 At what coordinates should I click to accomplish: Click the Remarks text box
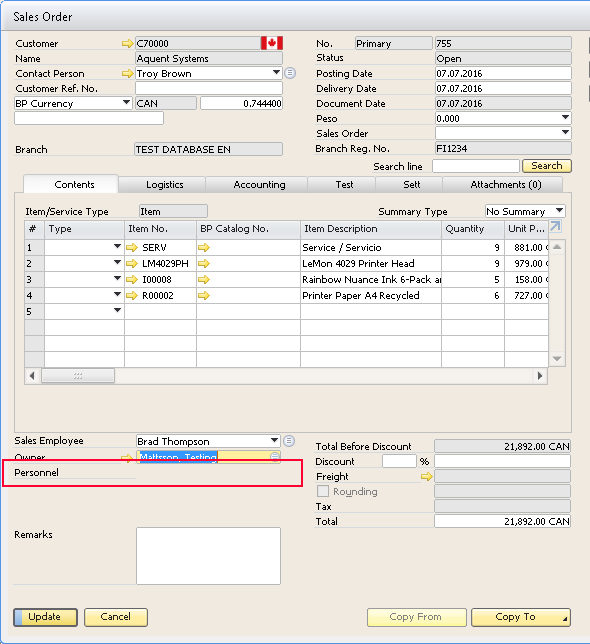point(208,556)
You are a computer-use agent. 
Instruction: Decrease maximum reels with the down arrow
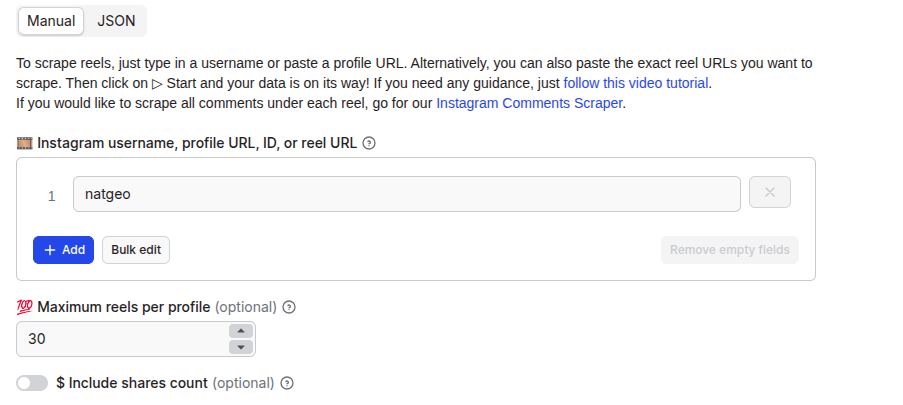[x=241, y=347]
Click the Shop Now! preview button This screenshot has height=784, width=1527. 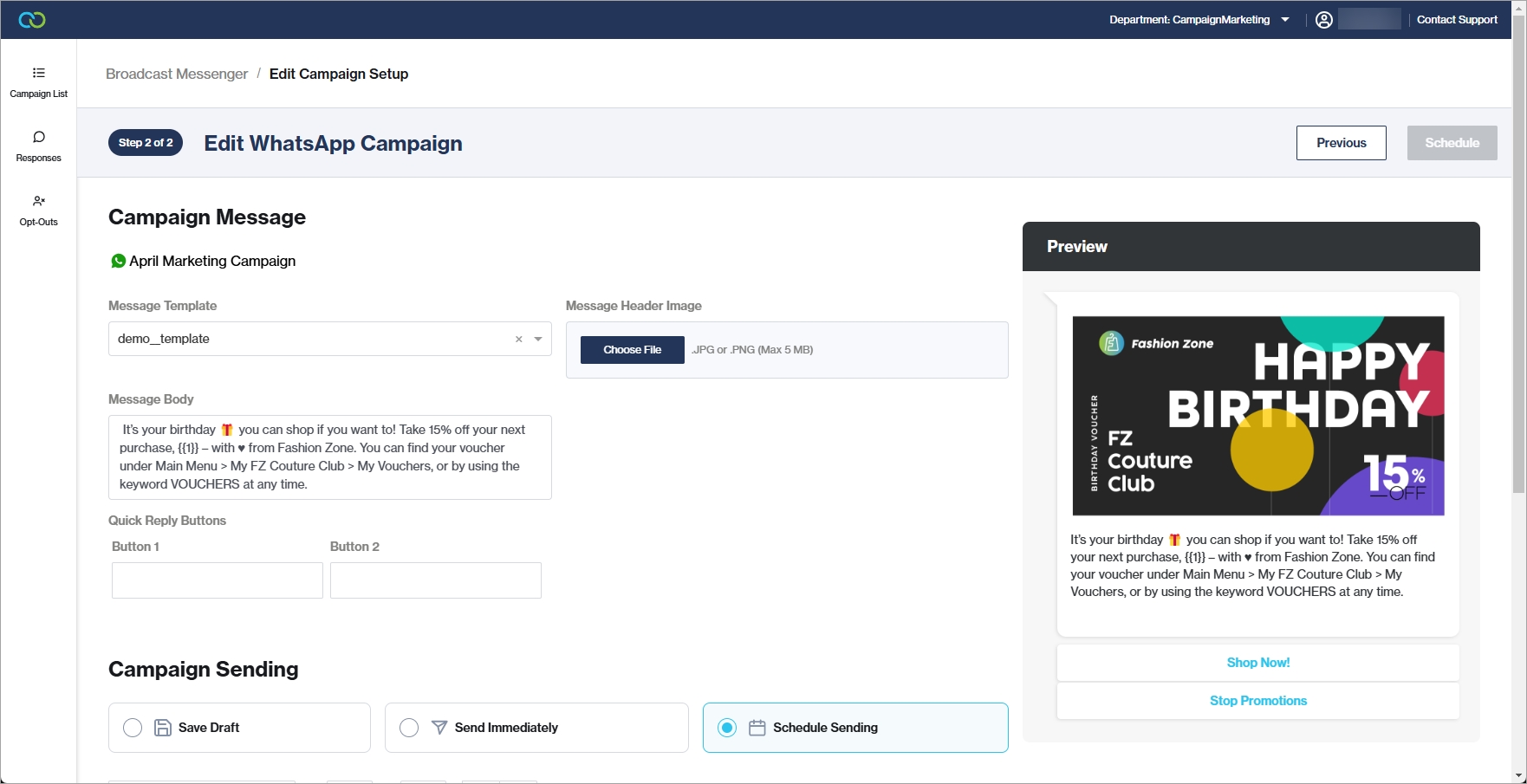tap(1257, 663)
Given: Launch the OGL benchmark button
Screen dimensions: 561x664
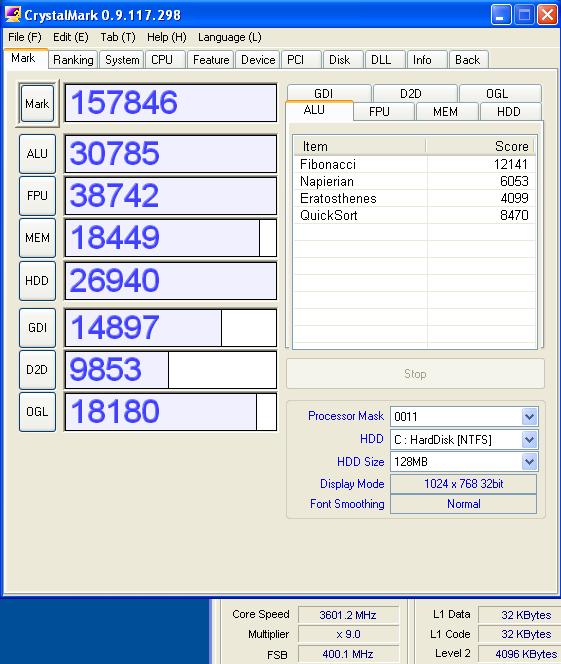Looking at the screenshot, I should click(37, 412).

■ DESCRIPTION OF THE TASK ■
Starting at the line with "Given: Launch the OGL benchmark button" and stopping at the final line of the material, reproduce each line exactly, both ends included. Leave the pictures out.

■ ANSWER BOX ■
Given: Launch the OGL benchmark button
Screen dimensions: 561x664
Looking at the screenshot, I should click(37, 412).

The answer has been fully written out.